Americans may or may not be ready for Taco Bell's Waffle Taco. (Could we ever be ready for a breakfast sandwich of sausage and eggs wedged into the crevice of a folded waffle, then topped off with maple syrup?) But Taco Bell thinks that the Waffle Taco is ready for America.
In a conference call with reporters Monday morning, president Brian Niccol announced that the Waffle Taco would be coming to 5,500 Taco Bells across the country on March 27, as part of the first national breakfast menu in the company's 52-year history.
"I think one thing that's been lacking in breakfast has been innovation, and putting a little twist on the ordinary," Niccol said. "We're going to do what we always do: we're going to innovate. You're going to see breakthrough products that, frankly, nobody has seen at breakfast in the past 40 years."
In addition to the Waffle Taco, the national menu will include a breakfast version of Taco Bell's best-selling Crunchwrap and several variations on the breakfast burrito, as well as bite-sized pastries called Cinnabon Delights and coffee sourced in collaboration with the Rainforest Alliance. (Photos of some of the key menu items are at the bottom of this post.)
Chris Brandt, Taco Bell's chief marketing officer, said that pricing would be "very competitive," though he decline to specify further. The breakfast menu will be available from 7 a.m. until 11 a.m. at most locations.

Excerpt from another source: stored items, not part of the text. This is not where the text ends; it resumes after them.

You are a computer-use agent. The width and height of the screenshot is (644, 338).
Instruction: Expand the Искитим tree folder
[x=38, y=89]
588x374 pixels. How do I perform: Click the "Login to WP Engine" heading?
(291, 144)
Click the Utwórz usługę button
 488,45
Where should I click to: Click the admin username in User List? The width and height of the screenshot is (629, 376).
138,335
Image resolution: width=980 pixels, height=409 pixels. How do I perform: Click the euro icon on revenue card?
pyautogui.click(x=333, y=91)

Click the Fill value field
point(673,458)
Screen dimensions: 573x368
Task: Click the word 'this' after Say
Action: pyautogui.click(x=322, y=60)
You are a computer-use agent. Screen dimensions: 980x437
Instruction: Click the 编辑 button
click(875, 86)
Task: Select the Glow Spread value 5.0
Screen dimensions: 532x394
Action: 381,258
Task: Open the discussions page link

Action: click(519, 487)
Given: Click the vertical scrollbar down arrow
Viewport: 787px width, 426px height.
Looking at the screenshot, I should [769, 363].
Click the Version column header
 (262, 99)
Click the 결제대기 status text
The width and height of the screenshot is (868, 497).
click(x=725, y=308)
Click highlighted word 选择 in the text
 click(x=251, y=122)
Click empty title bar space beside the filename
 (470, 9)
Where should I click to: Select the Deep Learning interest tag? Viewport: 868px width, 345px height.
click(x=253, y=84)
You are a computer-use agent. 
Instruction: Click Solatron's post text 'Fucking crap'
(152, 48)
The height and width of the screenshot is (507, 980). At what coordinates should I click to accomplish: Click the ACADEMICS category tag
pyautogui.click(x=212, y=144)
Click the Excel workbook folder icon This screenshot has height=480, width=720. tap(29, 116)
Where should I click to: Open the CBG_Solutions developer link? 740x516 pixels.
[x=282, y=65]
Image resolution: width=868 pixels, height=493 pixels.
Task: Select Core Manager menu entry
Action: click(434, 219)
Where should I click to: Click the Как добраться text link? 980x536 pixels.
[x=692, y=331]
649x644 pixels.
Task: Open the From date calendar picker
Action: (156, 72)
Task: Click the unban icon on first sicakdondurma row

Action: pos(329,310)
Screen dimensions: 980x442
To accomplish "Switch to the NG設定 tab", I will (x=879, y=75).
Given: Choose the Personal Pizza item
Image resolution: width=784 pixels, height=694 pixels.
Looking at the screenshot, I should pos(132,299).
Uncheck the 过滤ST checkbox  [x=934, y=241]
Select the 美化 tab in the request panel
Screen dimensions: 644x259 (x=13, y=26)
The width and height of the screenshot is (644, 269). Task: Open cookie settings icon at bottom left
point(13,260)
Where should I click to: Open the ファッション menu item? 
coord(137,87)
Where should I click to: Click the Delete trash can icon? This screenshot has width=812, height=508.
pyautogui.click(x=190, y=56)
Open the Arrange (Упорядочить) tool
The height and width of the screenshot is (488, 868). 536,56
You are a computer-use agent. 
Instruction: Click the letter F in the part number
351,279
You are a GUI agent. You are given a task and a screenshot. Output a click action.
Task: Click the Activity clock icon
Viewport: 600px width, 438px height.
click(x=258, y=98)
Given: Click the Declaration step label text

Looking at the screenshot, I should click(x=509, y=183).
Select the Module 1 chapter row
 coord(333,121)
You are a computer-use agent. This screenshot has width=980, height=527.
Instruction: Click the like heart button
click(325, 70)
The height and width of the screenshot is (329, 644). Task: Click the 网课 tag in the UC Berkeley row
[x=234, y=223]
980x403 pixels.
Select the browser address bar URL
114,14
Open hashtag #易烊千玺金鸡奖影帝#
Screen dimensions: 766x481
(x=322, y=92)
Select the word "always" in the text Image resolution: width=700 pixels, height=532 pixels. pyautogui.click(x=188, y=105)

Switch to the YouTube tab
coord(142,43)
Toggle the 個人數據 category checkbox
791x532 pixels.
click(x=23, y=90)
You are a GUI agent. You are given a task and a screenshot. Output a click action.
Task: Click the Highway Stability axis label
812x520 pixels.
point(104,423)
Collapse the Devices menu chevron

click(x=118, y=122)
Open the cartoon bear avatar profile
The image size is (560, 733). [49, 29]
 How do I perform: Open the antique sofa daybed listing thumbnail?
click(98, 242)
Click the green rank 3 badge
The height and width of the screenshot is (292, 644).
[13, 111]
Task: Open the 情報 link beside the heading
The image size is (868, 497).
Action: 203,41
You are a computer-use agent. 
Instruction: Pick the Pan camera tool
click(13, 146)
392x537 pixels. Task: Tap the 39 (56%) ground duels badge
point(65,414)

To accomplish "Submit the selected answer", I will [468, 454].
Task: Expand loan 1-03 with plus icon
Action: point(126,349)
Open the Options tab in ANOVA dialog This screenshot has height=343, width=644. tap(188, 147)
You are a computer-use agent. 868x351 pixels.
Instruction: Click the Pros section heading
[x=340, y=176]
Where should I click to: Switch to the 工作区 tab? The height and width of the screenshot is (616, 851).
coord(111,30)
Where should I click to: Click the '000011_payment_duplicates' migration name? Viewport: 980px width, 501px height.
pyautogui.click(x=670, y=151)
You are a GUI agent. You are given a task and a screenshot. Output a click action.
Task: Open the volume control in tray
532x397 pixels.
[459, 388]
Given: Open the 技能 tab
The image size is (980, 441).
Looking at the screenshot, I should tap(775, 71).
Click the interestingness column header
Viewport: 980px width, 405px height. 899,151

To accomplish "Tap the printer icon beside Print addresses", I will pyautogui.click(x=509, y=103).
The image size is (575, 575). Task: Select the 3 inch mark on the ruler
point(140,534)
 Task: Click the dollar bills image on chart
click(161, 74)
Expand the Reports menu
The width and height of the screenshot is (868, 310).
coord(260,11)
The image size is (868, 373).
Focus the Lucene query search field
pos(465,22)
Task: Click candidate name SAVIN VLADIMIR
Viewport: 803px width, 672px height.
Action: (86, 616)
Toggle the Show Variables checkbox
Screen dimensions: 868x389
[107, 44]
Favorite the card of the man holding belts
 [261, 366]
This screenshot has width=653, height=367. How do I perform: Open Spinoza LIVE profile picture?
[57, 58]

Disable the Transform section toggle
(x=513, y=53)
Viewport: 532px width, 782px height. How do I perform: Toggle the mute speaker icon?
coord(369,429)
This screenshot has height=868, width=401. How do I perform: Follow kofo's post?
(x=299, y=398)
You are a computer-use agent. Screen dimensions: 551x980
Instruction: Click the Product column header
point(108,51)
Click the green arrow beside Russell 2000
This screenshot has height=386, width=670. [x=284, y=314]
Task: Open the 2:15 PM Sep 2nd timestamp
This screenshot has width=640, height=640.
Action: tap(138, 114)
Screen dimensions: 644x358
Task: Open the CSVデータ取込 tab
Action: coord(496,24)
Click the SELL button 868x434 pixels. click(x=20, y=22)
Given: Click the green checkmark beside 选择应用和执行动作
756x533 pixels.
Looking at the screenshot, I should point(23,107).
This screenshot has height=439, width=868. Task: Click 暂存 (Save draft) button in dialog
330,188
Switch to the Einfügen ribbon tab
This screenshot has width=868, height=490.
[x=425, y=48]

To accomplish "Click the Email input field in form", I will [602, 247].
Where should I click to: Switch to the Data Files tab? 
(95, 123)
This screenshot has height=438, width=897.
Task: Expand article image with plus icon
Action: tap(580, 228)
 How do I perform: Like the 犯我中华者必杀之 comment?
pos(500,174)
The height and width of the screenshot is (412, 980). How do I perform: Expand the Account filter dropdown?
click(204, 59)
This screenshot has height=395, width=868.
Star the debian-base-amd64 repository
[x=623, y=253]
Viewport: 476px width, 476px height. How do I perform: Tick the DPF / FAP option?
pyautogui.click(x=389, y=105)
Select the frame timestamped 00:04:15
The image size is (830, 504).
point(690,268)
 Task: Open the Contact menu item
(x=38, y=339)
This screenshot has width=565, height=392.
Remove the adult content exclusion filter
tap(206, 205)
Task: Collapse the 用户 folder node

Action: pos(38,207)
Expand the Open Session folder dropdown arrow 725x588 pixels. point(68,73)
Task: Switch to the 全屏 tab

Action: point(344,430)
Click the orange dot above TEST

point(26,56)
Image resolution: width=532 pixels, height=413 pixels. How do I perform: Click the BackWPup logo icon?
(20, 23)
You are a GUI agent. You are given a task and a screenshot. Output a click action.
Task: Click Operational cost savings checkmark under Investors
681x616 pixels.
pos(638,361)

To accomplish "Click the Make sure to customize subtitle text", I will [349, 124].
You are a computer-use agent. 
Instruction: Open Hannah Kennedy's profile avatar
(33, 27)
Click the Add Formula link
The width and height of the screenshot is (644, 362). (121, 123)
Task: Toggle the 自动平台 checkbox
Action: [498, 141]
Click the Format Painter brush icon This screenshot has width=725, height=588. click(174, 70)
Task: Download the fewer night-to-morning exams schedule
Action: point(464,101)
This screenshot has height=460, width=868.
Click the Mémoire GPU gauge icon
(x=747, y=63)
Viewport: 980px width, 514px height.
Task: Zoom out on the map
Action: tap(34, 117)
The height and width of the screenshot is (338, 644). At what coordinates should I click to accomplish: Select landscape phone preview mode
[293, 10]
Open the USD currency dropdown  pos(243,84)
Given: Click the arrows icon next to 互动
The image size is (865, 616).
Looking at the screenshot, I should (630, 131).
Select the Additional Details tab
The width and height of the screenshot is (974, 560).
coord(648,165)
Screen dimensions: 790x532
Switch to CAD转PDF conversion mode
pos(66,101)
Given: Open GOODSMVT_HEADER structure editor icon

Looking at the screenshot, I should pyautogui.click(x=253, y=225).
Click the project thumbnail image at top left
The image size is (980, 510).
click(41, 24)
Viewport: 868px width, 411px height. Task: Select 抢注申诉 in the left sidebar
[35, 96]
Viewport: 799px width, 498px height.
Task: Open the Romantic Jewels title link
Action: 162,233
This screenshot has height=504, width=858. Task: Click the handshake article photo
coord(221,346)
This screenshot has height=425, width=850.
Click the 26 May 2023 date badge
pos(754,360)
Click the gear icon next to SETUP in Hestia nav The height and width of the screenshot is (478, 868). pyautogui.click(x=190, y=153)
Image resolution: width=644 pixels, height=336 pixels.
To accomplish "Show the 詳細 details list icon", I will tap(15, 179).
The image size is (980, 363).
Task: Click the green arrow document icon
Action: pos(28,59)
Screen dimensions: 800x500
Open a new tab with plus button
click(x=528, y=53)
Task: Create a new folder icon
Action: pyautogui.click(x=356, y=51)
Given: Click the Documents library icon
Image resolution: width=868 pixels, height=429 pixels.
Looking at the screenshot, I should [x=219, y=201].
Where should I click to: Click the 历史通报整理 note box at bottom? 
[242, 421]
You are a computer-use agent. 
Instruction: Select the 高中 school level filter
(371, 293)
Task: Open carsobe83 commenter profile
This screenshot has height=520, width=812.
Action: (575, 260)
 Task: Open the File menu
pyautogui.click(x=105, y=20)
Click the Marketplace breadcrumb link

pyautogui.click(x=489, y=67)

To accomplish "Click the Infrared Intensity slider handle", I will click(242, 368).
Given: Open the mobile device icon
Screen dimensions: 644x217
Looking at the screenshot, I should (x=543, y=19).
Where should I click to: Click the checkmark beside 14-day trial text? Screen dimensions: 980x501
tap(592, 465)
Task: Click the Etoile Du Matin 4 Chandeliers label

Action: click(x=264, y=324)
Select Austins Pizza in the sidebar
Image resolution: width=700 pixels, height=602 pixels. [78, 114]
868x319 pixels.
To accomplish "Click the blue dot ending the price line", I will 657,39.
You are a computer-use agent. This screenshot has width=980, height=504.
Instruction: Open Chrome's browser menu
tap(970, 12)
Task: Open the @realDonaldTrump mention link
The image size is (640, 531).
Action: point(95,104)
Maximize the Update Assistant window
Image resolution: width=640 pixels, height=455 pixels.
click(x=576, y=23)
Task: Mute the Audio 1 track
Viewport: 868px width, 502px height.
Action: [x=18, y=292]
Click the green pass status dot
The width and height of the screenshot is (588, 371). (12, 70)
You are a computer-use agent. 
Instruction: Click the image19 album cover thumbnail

Taco Bell has been serving breakfast items like egg-and-sausage burritos and hash browns in 850 restaurants, mostly on the West Coast, since January 2012. But it wasn't until last August that the chain began testing the menu now set to roll out nationally. The pilot run for the breakfast menu took place at 100 locations in the areas around Fresno, Calif., Chattanooga, Tenn. and Omaha, Neb.
Taco Bell's announcement comes just hours after McDonald's executives revealed that they were considering offering extended hours for their own breakfast menu. However, Chipotle, Taco Bell's main competitor in the Mexican fast food space, maintains that it has no plans to launch a national breakfast menu, even though it recently started serving coffee at a handful of locations.
During Monday's call, Niccol said that Taco Bell has plans to open 200 new locations "in rural, urban and suburban areas" in the coming year, after opening 100 new locations in 2013. He said that the brand was on target to meet its goal of doubling revenue from $7 billion to $14 billion within the next decade. According to Darren Tristiano, a fast-food analyst at the food industry research firm Technomic, breakfast could go a long way toward closing that gap.
"Breakfast is still the most under-penetrated daypart for the restaurant industry," Tristiano told The Huffington Post. "So many individuals either skip or eat breakfast at home that there's a huge opportunity to get consumers out there."
"We see the total industry being between $45 and $50 billion a year," he continued. "McDonald's has about a 20 percent share of that -- $8.5 or $9 billion. When you take a look at Taco Bell, because it's not as well-known for breakfast, you might be looking at like a 2 percent share, which would still be between $800 million and $1 billion a year. So it's a really significant opportunity."